I knew about the chunk missing from the bottom of the bore:
The chunk is about 1/2" high and a little over an inch wide. I wasn't too worried since it is below the water jacket but I wanted the machinist to have his say on it. As he looked closer, he saw THIS:
I never noticed the crack in the cylinder.
The engine never overheated after the rod broke. No oil in the water but then again, there was no combustion in that cylinder after the piston stopped moving. The piston was an inch below deck when I pulled the head off. It may have blocked the crack off.
I could sleeve the cylinder but it is not a rare block. It is a 1976 casting from a police car. I have that other 1970 casting 440 to use if I need it.
I've joked for years that the motor was cursed and maybe it is. Check this out...
When I decided to rebuild it, my regular machinist had quit his gig and was nowhere to be found. I had to find another shop.
During the pre-oil, I couldn't get pressure to build. I tried 2 other oil pumps before finding a missing gallery plug.
While trying to slowly turn the engine over by pulling on the drive belts, a buddy bumped the starter solenoid and trapped my right hand in the crank pulley by the 2 fan belts.
It was hard to get it to fire for the break-in.
There was more valvetrain noise than I'd heard from a hydraulic cam setup.
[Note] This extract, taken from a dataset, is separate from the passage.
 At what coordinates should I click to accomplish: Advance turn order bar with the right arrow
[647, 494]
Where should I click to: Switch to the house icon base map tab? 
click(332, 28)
At 846 miles, it broke the #4 rod but still ran.
I pulled the engine and built another but used the "new" Edelbrock heads, valvetrain (Stock from the '76 Cop car) and intake.
The right side rocker arm broke when on a drive with the next engine. On the way home limping, the rebuilt trans started acting up. After replacing the cam/lifters, pushrods and all rocker arms and shafts, the trans gave up.
Now the cylinder has a crack in it. Maybe that is a GOOD thing. Who needs more bad luck ??